Stored items:

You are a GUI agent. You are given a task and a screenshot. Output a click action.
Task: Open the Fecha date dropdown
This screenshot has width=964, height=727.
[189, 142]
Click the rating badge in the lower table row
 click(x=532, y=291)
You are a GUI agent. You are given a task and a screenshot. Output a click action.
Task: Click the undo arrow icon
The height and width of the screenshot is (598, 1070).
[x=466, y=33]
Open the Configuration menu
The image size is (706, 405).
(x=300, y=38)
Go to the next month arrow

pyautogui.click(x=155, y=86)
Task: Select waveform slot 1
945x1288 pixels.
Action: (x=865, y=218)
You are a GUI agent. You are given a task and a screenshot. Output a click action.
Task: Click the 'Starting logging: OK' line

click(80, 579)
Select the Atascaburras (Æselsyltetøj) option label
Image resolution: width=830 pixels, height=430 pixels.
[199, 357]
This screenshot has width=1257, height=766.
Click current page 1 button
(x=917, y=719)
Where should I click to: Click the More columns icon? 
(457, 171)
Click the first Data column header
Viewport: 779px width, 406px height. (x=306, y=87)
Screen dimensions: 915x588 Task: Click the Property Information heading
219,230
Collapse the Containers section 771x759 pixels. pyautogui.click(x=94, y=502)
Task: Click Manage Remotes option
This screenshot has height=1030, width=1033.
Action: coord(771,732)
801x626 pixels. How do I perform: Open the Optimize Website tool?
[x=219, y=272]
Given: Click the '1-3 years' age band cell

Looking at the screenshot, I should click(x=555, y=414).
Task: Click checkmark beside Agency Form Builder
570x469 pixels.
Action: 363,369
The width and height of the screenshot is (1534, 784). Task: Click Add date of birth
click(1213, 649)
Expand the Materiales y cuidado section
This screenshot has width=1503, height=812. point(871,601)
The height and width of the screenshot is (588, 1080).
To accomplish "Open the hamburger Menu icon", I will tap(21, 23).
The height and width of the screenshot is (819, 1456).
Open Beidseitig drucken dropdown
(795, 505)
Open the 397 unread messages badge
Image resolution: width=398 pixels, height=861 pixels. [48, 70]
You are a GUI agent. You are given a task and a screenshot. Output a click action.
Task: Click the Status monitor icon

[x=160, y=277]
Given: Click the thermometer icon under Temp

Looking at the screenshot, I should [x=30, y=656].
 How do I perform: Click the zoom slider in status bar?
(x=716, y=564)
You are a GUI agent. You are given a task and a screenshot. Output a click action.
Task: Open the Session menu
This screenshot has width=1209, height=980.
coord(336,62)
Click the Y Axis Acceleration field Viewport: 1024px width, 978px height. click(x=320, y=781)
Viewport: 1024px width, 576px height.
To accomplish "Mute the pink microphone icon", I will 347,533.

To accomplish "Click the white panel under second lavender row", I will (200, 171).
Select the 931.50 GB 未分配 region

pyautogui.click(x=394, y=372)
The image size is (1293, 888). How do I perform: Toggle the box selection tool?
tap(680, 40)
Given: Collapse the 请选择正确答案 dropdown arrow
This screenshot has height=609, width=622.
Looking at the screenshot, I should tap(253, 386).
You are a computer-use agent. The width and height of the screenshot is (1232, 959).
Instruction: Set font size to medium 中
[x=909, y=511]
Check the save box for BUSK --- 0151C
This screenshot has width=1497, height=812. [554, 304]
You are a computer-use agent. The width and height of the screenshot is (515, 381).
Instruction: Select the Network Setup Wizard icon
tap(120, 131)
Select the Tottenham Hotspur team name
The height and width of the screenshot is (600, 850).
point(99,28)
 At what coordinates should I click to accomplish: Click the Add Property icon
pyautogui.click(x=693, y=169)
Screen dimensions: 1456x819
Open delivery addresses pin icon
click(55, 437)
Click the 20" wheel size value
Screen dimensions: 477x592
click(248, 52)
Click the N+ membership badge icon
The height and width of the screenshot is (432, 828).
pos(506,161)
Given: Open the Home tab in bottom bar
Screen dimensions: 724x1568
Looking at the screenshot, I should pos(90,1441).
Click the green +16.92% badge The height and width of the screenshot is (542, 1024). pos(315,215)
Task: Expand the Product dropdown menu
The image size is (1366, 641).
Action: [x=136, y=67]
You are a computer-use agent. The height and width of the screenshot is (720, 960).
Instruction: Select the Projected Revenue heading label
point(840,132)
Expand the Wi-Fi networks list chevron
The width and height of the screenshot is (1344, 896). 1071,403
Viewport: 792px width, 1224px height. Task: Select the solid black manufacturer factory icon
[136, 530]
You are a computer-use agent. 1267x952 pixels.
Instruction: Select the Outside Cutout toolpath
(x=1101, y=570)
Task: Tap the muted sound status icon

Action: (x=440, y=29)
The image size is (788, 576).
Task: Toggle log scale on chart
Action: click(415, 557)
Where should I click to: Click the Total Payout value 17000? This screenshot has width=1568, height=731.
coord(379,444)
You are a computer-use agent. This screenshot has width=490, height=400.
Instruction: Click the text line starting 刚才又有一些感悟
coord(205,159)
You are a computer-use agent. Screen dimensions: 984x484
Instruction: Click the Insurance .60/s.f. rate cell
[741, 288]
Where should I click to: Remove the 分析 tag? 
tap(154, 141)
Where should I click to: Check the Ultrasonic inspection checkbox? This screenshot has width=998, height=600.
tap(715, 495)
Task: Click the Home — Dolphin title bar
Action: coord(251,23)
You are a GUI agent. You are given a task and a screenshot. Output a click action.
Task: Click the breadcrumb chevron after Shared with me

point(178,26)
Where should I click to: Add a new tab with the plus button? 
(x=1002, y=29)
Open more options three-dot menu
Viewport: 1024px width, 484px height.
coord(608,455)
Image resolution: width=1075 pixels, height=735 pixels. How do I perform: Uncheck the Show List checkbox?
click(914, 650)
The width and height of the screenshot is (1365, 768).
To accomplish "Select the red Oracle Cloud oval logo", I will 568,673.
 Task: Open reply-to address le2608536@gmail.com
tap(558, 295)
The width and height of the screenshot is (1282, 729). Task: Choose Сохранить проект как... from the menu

• **Work required**
For every line above that holds the string "Collapse", add one to a count; give that count alone.

• **Response area**
2